Traditional tissue culture approaches are inadequate to study disease states that are themselves defined by disordered ECM. Idiopathic pulmonary fibrosis (IPF) is a progressive disorder of the lungs characterized by deposition and remodeling of the lung ECM, which ultimately leads to chronic respiratory failure and death. At present, no effective therapeutic options exist to slow progression of IPF (11). This has primarily been attributed to the fact that no animal model faithfully recapitulates all features of IPF (12), and in vitro investigation typically relies on standard culture techniques.

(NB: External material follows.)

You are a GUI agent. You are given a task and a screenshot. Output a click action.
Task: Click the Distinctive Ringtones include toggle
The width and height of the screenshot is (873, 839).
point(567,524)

Because ECM is a critical regulator of health and disease, some investigators have relied on acellular matrices for organ regeneration. In experimental rodent models, we and others have demonstrated an ability to regenerate functional lungs (13, 14) and heart (15) by repopulating acellular matrices with various cell types. Perhaps more importantly, this approach has been successfully used in humans to correct large airway defects (16, 17).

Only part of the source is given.